After two months, the Spanish general Spinola arrived with a relief force, but that operation ended in a bloody fiasco. Sluis was lost to Spain. After three months, the Spanish occupation surrendered.

In the circumvallation line around Sluis, there were 13 redoubts. These were small square forts, with a bastion on each corner and surrounded by a moat. One of these was the Bordeelschans.

 

On the map of J. Blaeu (1649), which shows the siege of Sluis, we can see that the Bordeelschans was linked by a zigzag dyke with the Buyckfort. Together with the Krabbeschans, the forts were situated on the northern bank of a stream, which was part of an extensive system in the flooded area to the east, south and southwest of Sluis.   
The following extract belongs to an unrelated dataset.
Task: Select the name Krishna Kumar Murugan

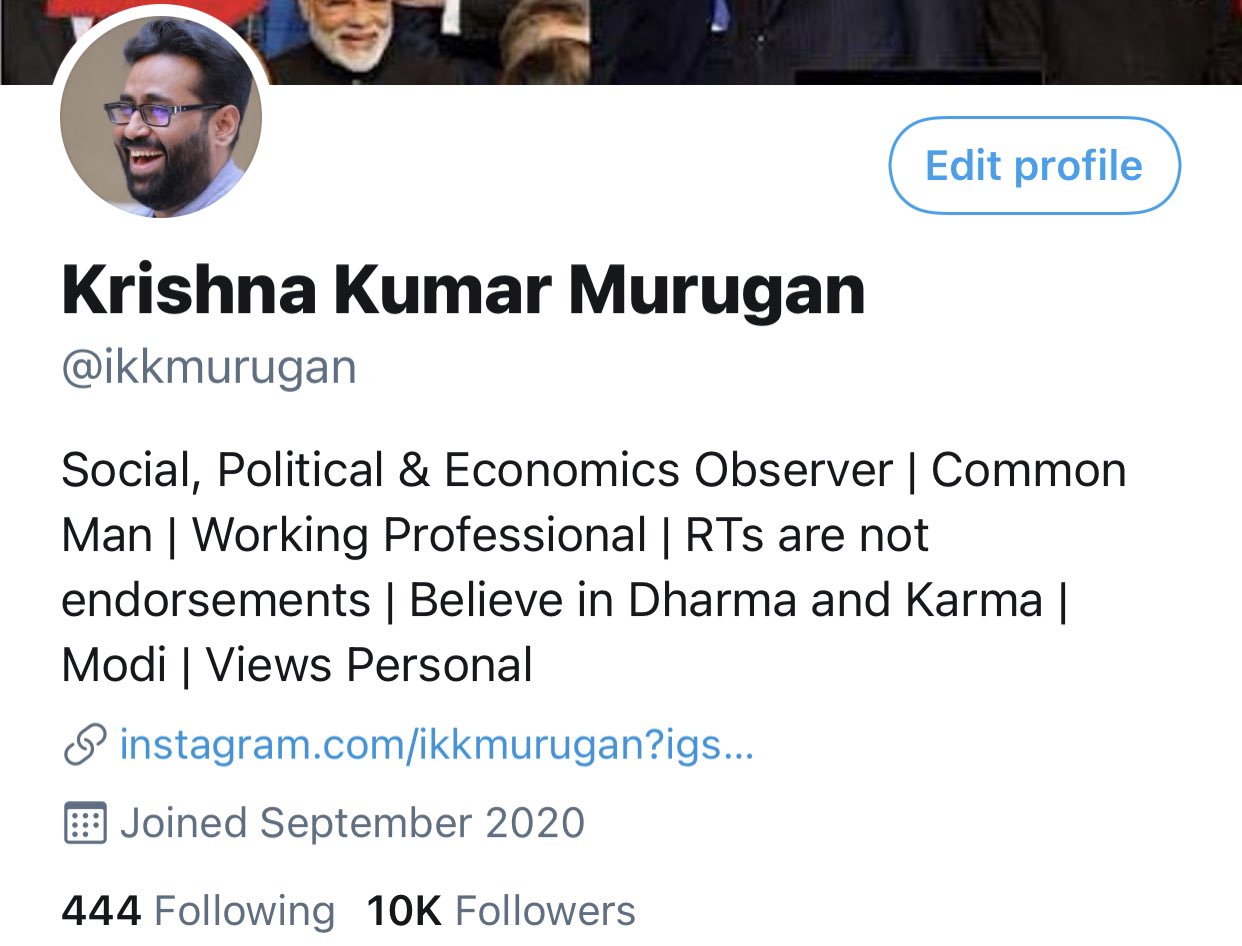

Some redoubts were restored or extended after the capture of Sluis (like the Krabbeschans) and retained their military function. The Bordeelschans was probably not restored again. A map dating from 1622 shows that the redoubt was demolished.

In 2012, the Bordeelschans was partially reconstructed in the framework of Interreg IV-A project “Forts and Lines in Border-Wide Perspective”.

 

The word bordeel comes from the Middle Dutch “bordel” (1276-1350), meaning “hut or hovel” and house of ill repute”. “Bordel” comes from the Old French (12th century) and means exactly the same in that language. It is a diminutive of “borde”, which in Old French means “farmhouse” or “plank hut”. “Borde” comes from the Frankish “borda”: a plank.

The origin of the name of the fort may therefore be less mischievous than it seems.